Neste local e no interior dos botões florais, as larvas terminam seu desenvolvimento, transformando-se em um novo adulto. As larvas são brancas, permanecem encurvadas, e quando desenvolvidas apresentam entre cinco a sete milímetros de comprimento.

É no período de frutificação, quando as densidades populacionais são altas e há escassez de botões florais, que as maçãs são atacadas. Os adultos originários das maçãs são geralmente mais aptos a sobreviver durante a entressafra.

Após a colheita e destruição das soqueiras, os adultos migram para áreas próximas, de vegetação permanente. Nestes locais, os insetos permanecem com o metabolismo fisiológico reduzido, alimentando-se esporadicamente de grãos de pólen de diferentes espécies vegetais – é como se hibernassem, esperando o próximo ciclo do seu alimento preferido. Durante a entressafra, grande parte dos adultos é destruída pela ação de agentes naturais, mas o número de sobreviventes é sempre suficiente para infestar a safra seguinte.

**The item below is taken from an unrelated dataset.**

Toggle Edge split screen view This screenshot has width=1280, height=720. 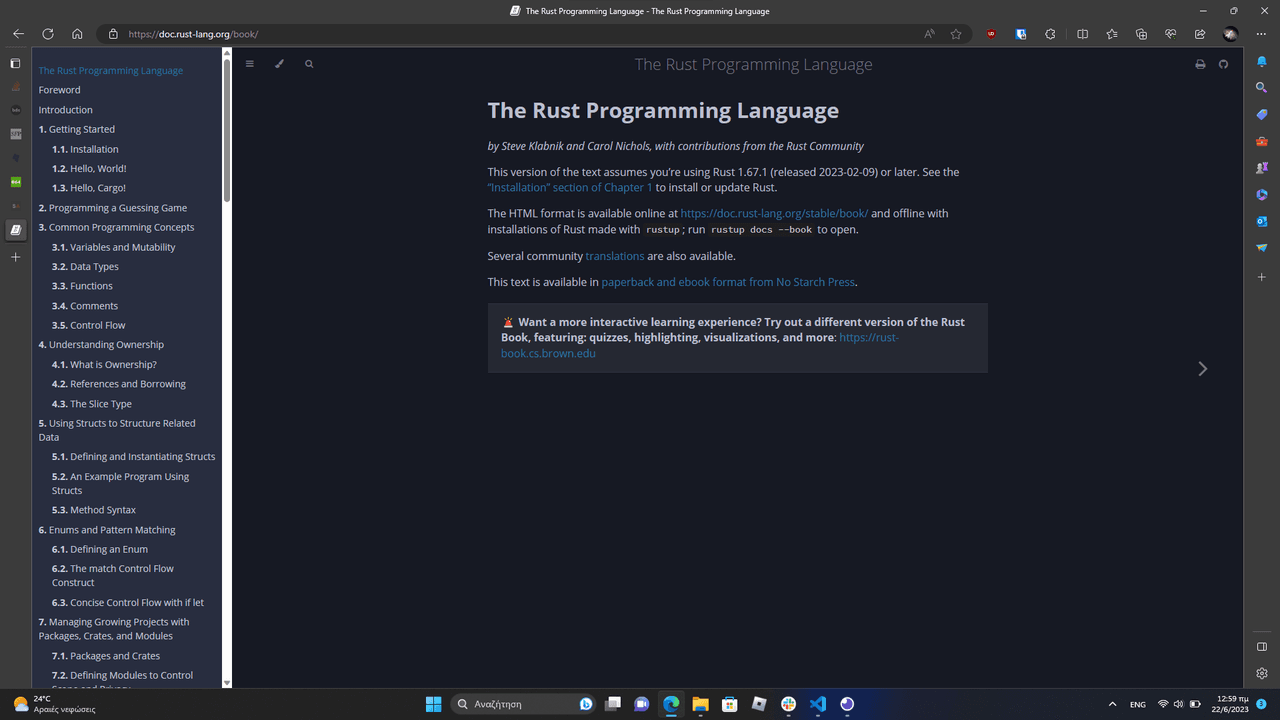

Os adultos do bicudo que sobreviveram à entressafra iniciam o ataque a partir das bordaduras, as plantas que delimitam a lavouras, mais próximas das áreas de refúgio. Na ausência de botões florais, os insetos se alimentam do pecíolo, que é a haste das folhas, e da parte terminal do caule das plantas jovens. Até os primeiros 70 dias de vida das plantas, o inseto pouco se movimenta, permanecendo em reboleiras concentradas nas bordaduras, a partir desta fase é que inicia o processo de dispersão por toda a lavoura e pelas áreas vizinhas.

Por que a cultura cresce no Cerrado

As características ambientais do Cerrado, principalmente no período de entressafra, com baixa umidade relativa, temperatura elevada, escassez de refúgios e de alimentos alternativos, são fatores que desfavorecem a sobrevivência dos adultos do bicudo do algodoeiro.

Além disso, a variedade de algodão produzida no Centro-Oeste tem qualidade superior às antigas lavouras do Sul e Sudeste. O motivo é o comprimento da fibra, maior e capaz de produzir tecidos mais nobres. Mas, mesmo nessa região, o inseto tem atacado e causado prejuízos.